Although understanding artificial intelligence and data science is crucial; you cannot deny the fact that both are two sides to the same coin. Technology advances are taking the entire world economy by storm. This is where understanding the core amalgam of data science and artificial intelligence is the key.
The fight for being the best is still on between data science and artificial intelligence. But one without the other is incomplete. The truth is that although these terms are used interchangeably over time, they are not the same. It is imperative to understand the key differentiators that set them on separate pedestals. Let us understand each of them in detail.

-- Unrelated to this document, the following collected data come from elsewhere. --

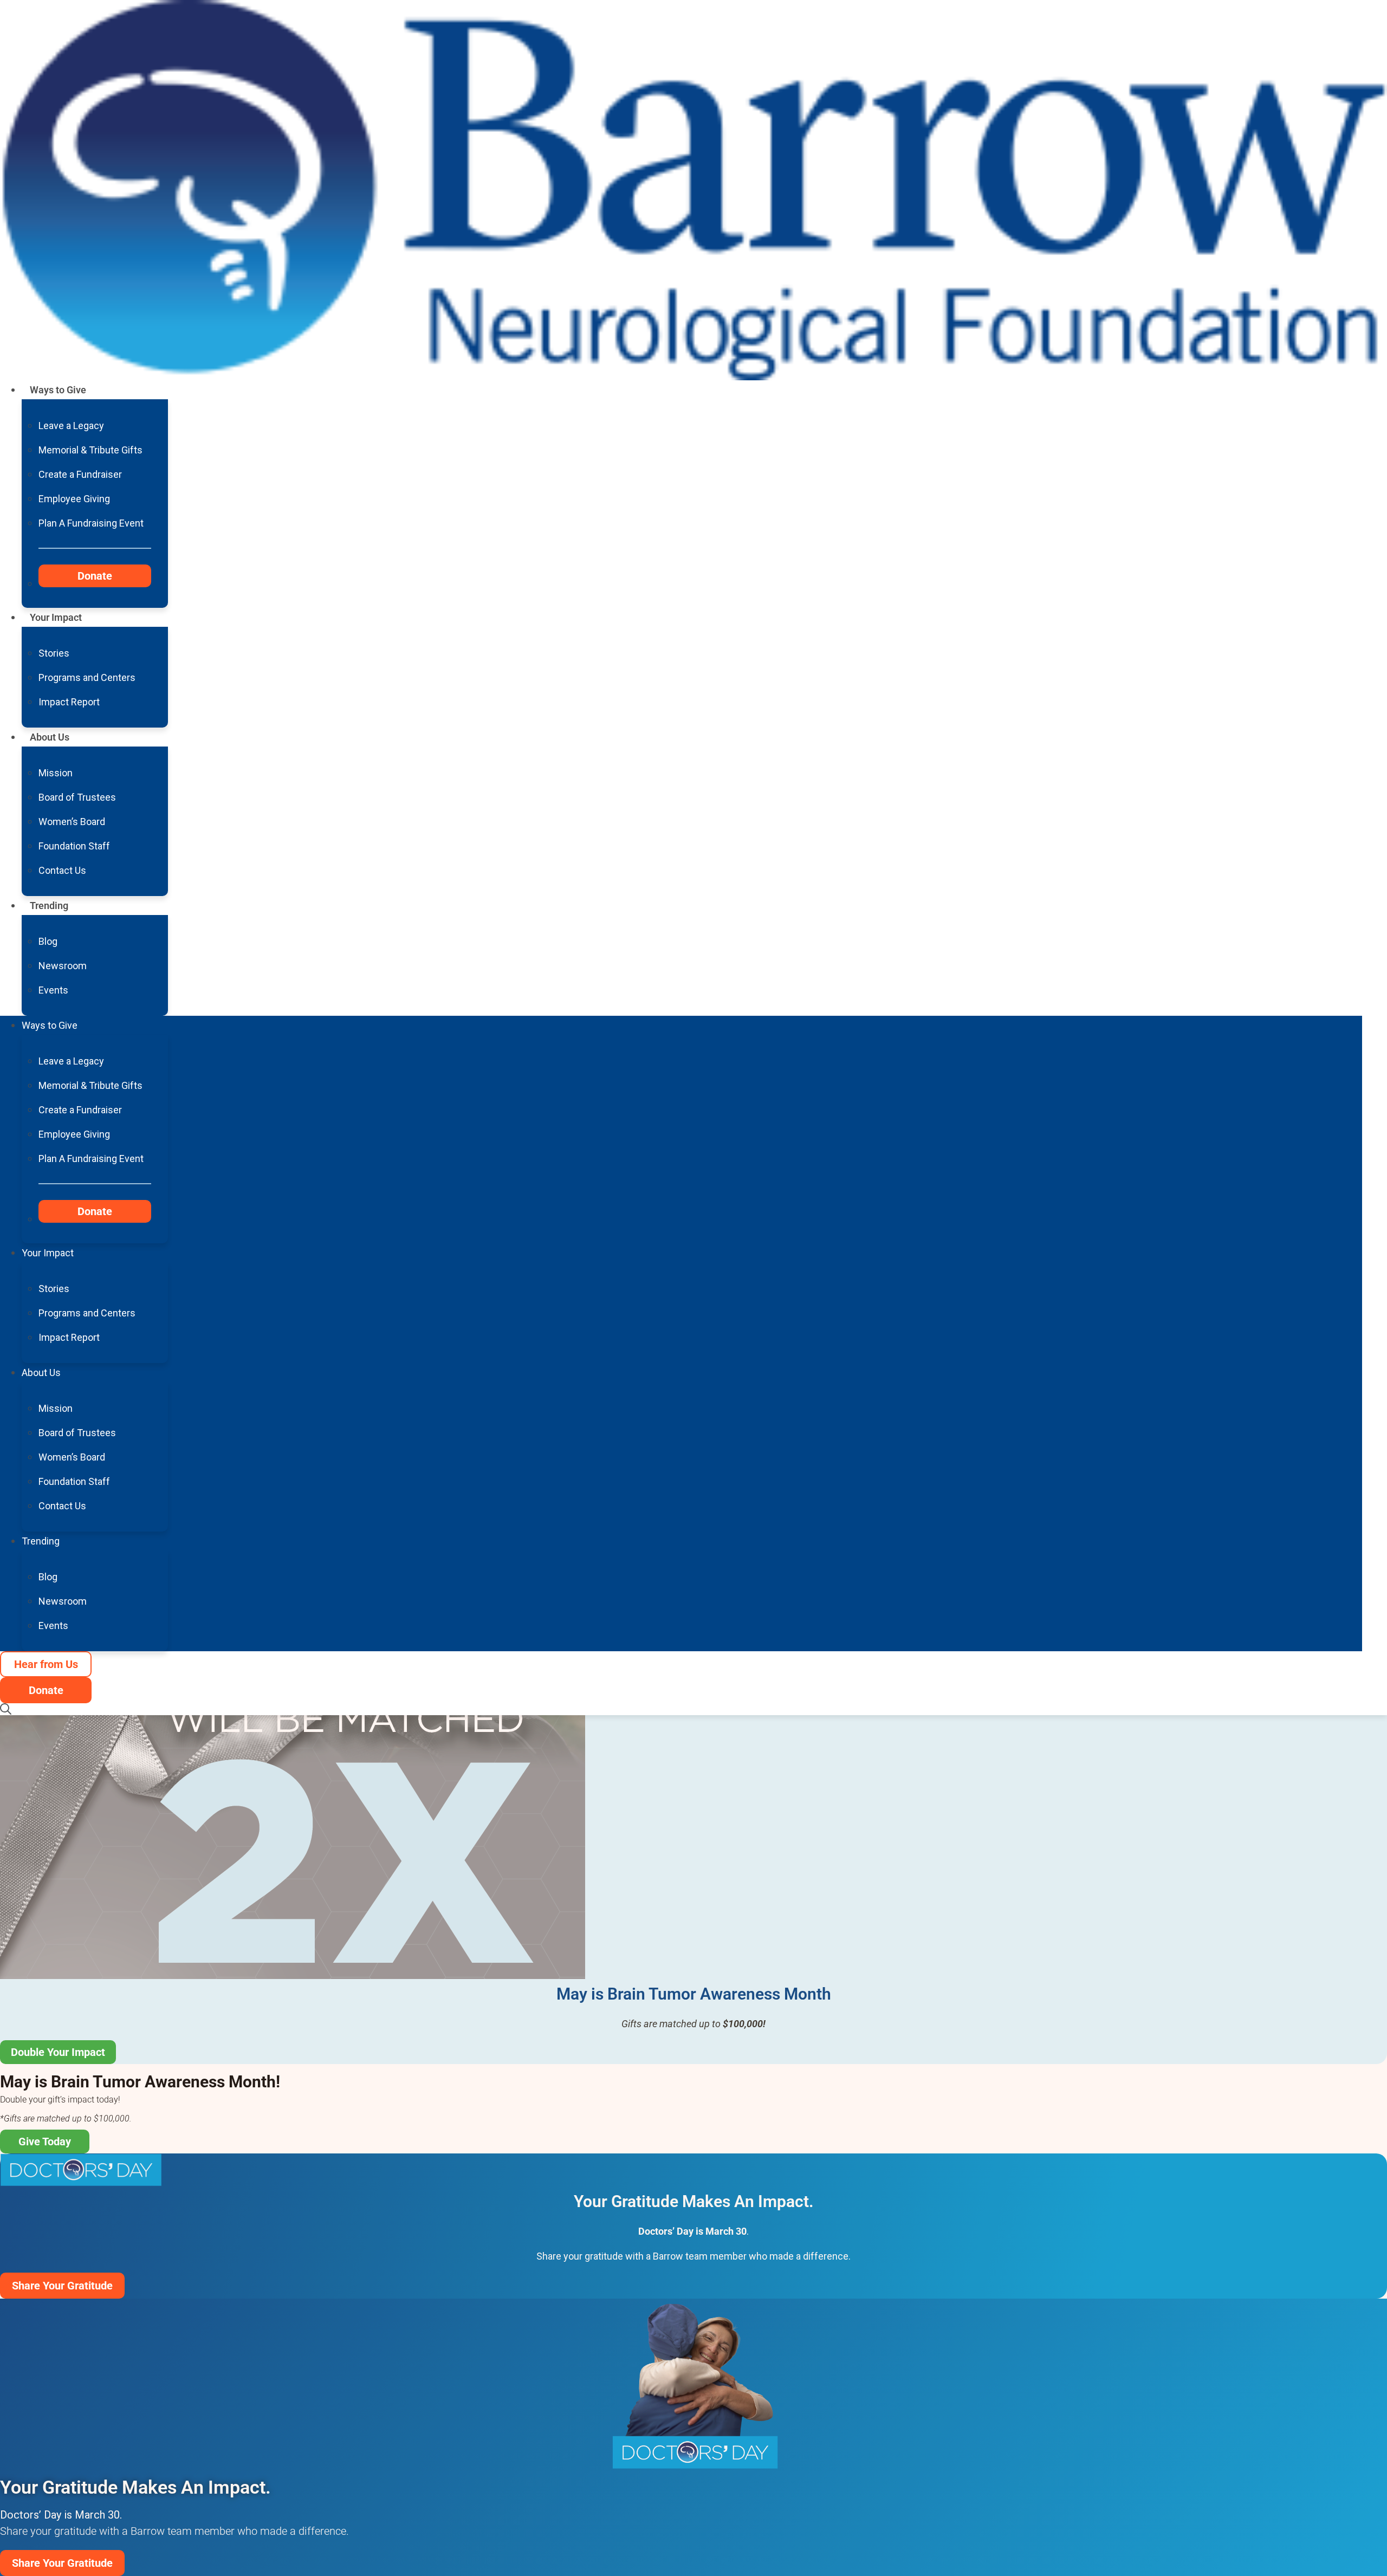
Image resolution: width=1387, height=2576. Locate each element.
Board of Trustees (77, 797)
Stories (53, 653)
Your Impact (56, 617)
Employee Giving (74, 498)
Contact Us (62, 870)
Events (53, 990)
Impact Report (69, 702)
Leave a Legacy (71, 425)
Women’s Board (71, 821)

Understanding Artificial Intelligence
Calling it Artificial is for a reason. Artificial Intelligence is the capability of machines or computing devices to process human intelligence in the same form. It simply is an incredible way of auto-simulation of computer systems for the greater good of the business world.
Global AI Applications:
AI Shopping Assistants
Smart content creation
Administrative Task automation
Travel and transport
Supply chain optimization
Artificial Intelligence Jobs on Offer:
As per Tech.co, 2.4 million jobs will be replaced by Artificial Intelligence by 2030. While AI remains a threat to many job profiles, the technology domain is highly vulnerable to being revamped via AI. LinkedIn also remarks that AI will trigger 65% of job skills by 2030. Choose from ML Engineer, Robotics scientist, AI ethics officer, AI Quality assurance manager, and much more to earn big!
Artificial Intelligence Salaries:
Looking through the massive advancements this incredible industry restores; as per Payscale, starting with an average takeout of USD 127380 annually from this year onward is the way ahead to earning a whopping remuneration with the best AI skills on offer and outstanding credentials in your portfolio. There is no stopping earning a massive salary with the right AI and Machine learning certifications and skill sets yielding a highly satisfying career.

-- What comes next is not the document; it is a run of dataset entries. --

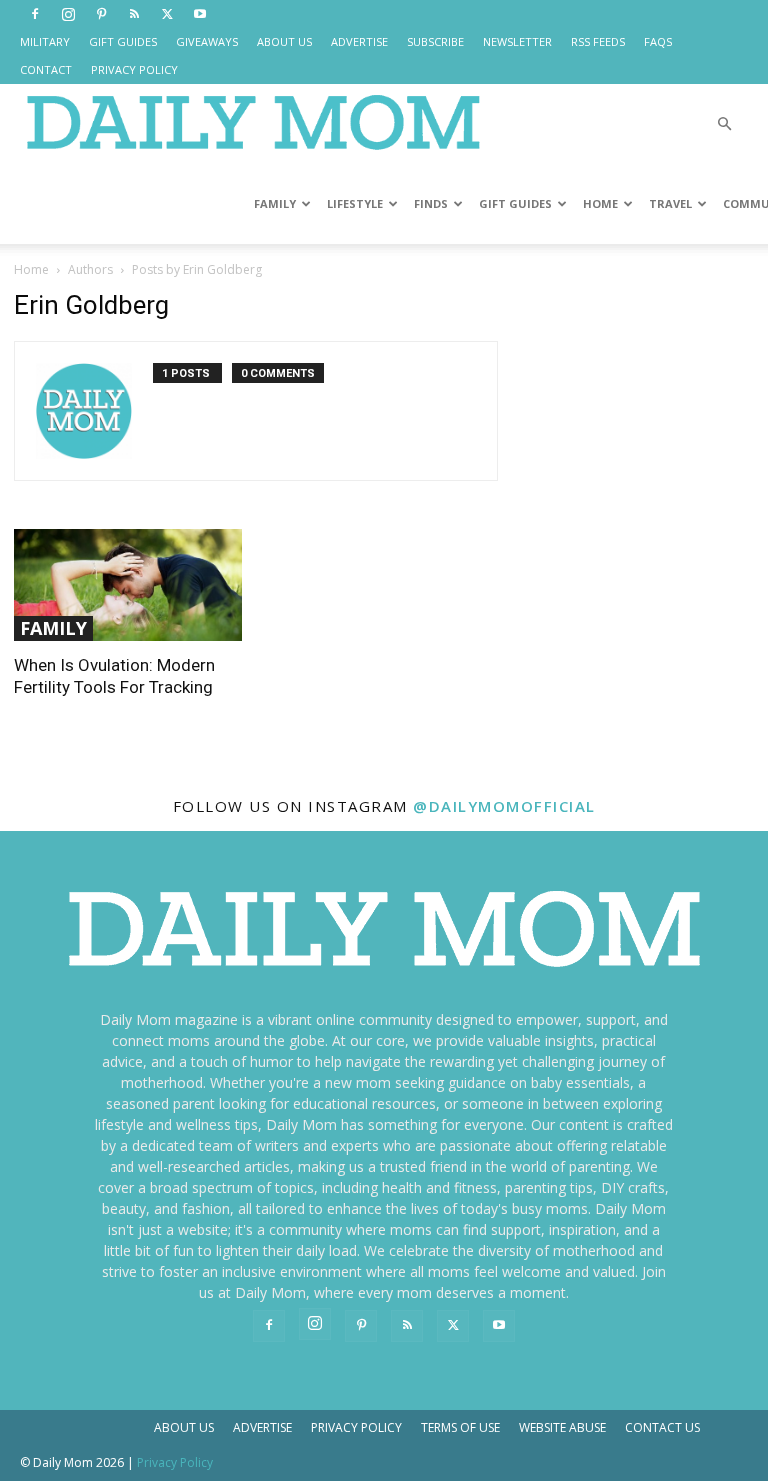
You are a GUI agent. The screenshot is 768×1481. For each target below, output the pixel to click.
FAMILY (275, 203)
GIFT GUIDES (123, 41)
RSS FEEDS (598, 41)
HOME (600, 203)
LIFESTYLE (355, 203)
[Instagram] (68, 14)
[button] (724, 124)
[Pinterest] (101, 14)
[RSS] (134, 14)
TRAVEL (670, 203)
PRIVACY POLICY (134, 69)
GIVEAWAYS (207, 41)
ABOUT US (284, 41)
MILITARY (45, 41)
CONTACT (46, 69)
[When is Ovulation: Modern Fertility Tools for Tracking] (128, 585)
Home (31, 269)
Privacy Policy (356, 1427)
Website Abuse (562, 1427)
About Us (184, 1427)
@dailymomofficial (504, 806)
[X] (167, 14)
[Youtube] (200, 14)
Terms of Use (460, 1427)
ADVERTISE (359, 41)
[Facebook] (35, 14)
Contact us (662, 1427)
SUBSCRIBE (435, 41)
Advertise (262, 1427)
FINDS (431, 203)
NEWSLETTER (517, 41)
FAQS (658, 41)
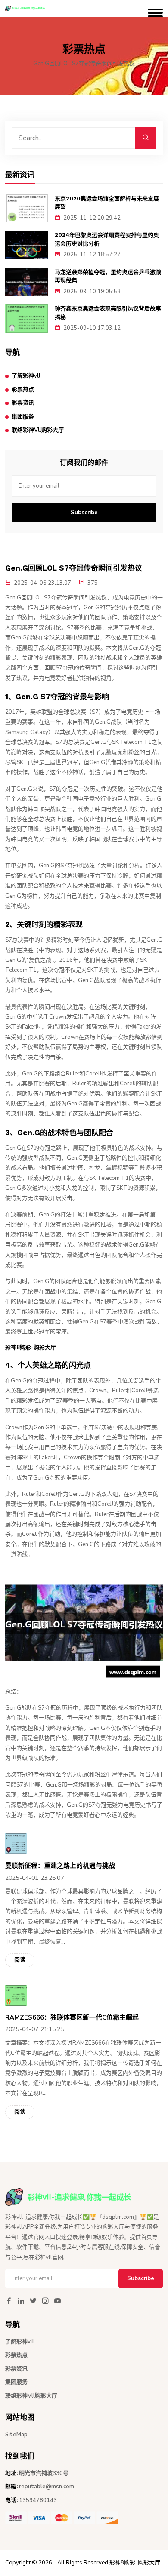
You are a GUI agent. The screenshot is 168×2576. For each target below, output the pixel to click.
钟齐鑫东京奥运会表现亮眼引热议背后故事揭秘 (108, 312)
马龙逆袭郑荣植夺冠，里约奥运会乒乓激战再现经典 (108, 276)
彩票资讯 (23, 403)
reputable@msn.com (46, 2486)
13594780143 (38, 2500)
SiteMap (16, 2434)
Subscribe (84, 512)
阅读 (19, 1960)
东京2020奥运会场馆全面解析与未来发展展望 (107, 202)
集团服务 (23, 417)
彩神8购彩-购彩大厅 (134, 2563)
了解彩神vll (26, 376)
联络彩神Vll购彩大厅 (38, 430)
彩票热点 (23, 389)
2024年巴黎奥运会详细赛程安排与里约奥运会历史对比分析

Understanding Data Science
Data science is the study of combining mathematics and statistics, specialized programming, advanced analytics, artificial intelligence, and machine learning to make an impact on the future business growth trajectory.
Global Data Science Applications:
Manufacturing Process Optimization
Medical image analysis
Financial Fraud detection
Airline route planning
Defending against cyber threats
Customer behavioral Analytics
Efficient Recommender systems
Image recognition and logistics
Data Science Jobs on Offer:
Data scientist, data analyst, data engineer, data architect, and beyond are some of the exciting career opportunities in data science as you plan. Big moves need informed decisions. Indeed informs that there are 52492024 data science jobs available on the job portal. Isn’t that a massive pool to dive in and land a preferred role of your choice in data science?
Data Science Salaries:
Data science has become one of the hottest jobs in the world today. Stay ready to earn a median salary of USD 146,000 annually in 2024 as per Leap Scholar. Understanding the core data science course eligibility shall make all the difference to set you up for a higher income zone career.
Industry Outlook 2024:
Believing global records from Statista, revenue from the AI software market worldwide is expected to reach 126 billion by 2025. Servion Global Solutions predicts a 95% of customer interactions will be powered by AI by 2025. Aren’t these scores inviting enough to enter the AI world?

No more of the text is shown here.